Christian Penda Ekoka reproche au président camerounais sa stratégie des petits pas, qu’il juge dépassée et inopérante au regard de l’importance des enjeux. « Le monde va très vite, le Cameroun, trop lentement », résume celui qui se présente comme un libéral de gauche. Selon lui, c’est ce décalage qui crée des dysfonctionnements et engendre les crises dans lesquelles le pays s’enlise. « Le Cameroun souffre de ses défaillances de leadership et d’insuffisances institutionnelles. »
Mais Penda Ekoka est persuadé que le pays peut encore tenir son rang. « Cela exige des réformes en profondeur des institutions, certes. Il faut un dirigeant qualifié pour impulser le changement escompté, un leader qui cesse d’isoler le pays du reste du monde, qui s’arrime au train de la modernité. »

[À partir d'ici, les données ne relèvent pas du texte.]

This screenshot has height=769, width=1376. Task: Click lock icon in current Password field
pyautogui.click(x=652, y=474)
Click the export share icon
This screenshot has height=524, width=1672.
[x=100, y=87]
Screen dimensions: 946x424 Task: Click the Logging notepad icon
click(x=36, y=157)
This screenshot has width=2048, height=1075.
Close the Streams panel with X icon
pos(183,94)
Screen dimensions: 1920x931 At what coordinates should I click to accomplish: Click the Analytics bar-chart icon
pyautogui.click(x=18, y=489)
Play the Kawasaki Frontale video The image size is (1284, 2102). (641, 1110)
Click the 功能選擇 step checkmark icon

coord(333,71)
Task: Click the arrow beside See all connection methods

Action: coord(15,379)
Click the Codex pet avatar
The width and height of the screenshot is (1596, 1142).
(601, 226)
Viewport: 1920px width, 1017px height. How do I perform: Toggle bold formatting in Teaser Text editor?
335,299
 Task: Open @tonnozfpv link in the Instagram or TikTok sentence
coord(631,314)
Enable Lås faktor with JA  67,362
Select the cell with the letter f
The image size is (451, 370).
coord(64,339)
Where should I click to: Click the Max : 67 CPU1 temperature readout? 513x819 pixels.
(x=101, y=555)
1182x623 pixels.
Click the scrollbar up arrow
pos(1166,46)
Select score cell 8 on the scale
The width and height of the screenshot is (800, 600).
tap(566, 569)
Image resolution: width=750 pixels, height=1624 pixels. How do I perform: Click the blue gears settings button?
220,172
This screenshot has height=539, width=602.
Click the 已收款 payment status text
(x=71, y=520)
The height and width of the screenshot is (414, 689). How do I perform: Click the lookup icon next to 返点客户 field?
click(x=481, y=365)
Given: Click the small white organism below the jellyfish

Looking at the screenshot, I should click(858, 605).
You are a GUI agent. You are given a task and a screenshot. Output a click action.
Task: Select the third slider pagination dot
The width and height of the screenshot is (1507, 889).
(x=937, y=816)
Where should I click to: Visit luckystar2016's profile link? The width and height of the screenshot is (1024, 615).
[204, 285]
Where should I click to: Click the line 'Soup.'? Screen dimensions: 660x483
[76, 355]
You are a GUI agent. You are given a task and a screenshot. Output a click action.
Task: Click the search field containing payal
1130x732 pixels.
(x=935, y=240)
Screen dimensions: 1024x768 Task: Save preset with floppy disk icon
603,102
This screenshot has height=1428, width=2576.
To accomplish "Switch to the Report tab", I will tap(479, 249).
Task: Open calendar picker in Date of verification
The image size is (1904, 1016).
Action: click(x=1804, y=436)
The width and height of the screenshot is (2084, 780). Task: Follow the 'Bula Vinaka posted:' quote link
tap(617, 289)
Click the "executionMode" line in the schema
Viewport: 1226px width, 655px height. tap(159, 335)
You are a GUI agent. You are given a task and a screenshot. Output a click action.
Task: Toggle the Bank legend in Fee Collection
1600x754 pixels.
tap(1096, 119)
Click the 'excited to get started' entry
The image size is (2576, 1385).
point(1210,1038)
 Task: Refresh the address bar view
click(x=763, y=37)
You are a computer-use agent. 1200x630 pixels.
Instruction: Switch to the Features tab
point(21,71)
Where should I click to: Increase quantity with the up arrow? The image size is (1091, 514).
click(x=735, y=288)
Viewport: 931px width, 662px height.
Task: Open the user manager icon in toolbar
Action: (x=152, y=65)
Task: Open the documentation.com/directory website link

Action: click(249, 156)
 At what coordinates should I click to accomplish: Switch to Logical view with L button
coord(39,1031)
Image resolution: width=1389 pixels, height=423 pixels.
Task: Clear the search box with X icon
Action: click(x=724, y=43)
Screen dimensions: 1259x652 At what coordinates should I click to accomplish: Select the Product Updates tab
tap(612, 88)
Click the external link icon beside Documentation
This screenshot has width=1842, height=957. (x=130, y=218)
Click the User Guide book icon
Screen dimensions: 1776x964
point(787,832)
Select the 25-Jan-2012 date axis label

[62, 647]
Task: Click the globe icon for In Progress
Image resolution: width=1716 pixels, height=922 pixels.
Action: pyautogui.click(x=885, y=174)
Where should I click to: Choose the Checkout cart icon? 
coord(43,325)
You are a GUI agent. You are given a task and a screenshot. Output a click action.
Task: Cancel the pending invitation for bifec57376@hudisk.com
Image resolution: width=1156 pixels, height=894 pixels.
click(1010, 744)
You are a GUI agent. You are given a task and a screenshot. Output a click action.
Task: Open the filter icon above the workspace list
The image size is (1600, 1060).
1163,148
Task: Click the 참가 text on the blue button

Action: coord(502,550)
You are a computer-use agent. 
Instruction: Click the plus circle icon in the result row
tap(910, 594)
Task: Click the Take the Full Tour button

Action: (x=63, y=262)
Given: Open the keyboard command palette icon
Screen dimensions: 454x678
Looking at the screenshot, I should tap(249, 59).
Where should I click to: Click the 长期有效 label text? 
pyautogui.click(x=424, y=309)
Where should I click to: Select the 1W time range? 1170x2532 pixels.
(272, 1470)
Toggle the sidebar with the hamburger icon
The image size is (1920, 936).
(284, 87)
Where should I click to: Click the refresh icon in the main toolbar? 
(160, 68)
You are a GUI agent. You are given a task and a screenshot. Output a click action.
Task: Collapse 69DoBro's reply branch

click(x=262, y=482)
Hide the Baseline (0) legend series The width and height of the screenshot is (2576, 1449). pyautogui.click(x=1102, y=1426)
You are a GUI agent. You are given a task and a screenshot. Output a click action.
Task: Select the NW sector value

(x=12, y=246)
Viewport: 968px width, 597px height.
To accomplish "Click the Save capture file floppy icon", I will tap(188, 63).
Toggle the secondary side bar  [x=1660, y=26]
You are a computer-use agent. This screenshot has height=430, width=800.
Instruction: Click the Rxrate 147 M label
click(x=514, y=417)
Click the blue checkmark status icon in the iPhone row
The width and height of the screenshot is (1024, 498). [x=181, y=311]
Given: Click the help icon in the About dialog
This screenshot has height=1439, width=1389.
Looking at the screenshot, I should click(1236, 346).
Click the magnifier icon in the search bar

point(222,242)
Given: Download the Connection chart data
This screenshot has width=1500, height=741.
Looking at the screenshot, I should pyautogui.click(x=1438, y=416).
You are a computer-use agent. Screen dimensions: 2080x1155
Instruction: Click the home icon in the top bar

Paul Biya en a-t-il encore la force, l’énergie et surtout la volonté ? L’économiste rétorque que ce n’est pas à lui d’en juger, mais glisse : « Après une cinquantaine d’années au service de l’État, on devrait aspirer au repos. »
Il se dit également convaincu de ne pas être la seule voix dissonante au sein du RDPC. À l’en croire, beaucoup n’osent pas formuler leur désir de changement. « Nous avons au Cameroun une formule très contre-productive : ”On va faire comment ?” Comme s’il n’y avait pas de solution. La société est résignée, défaitiste, fataliste. C’est cette pensée monolithique qui est dangereuse. »
Électron libre
Interrogé sur l’incongruité qu’il pourrait y avoir à être membre du RDPC et à refuser de soutenir son candidat, il explique que la présidentielle n’est pas une élection de partis : « Je ne voyage pas avec l’étiquette RDPC collée au front, mais avec des convictions. »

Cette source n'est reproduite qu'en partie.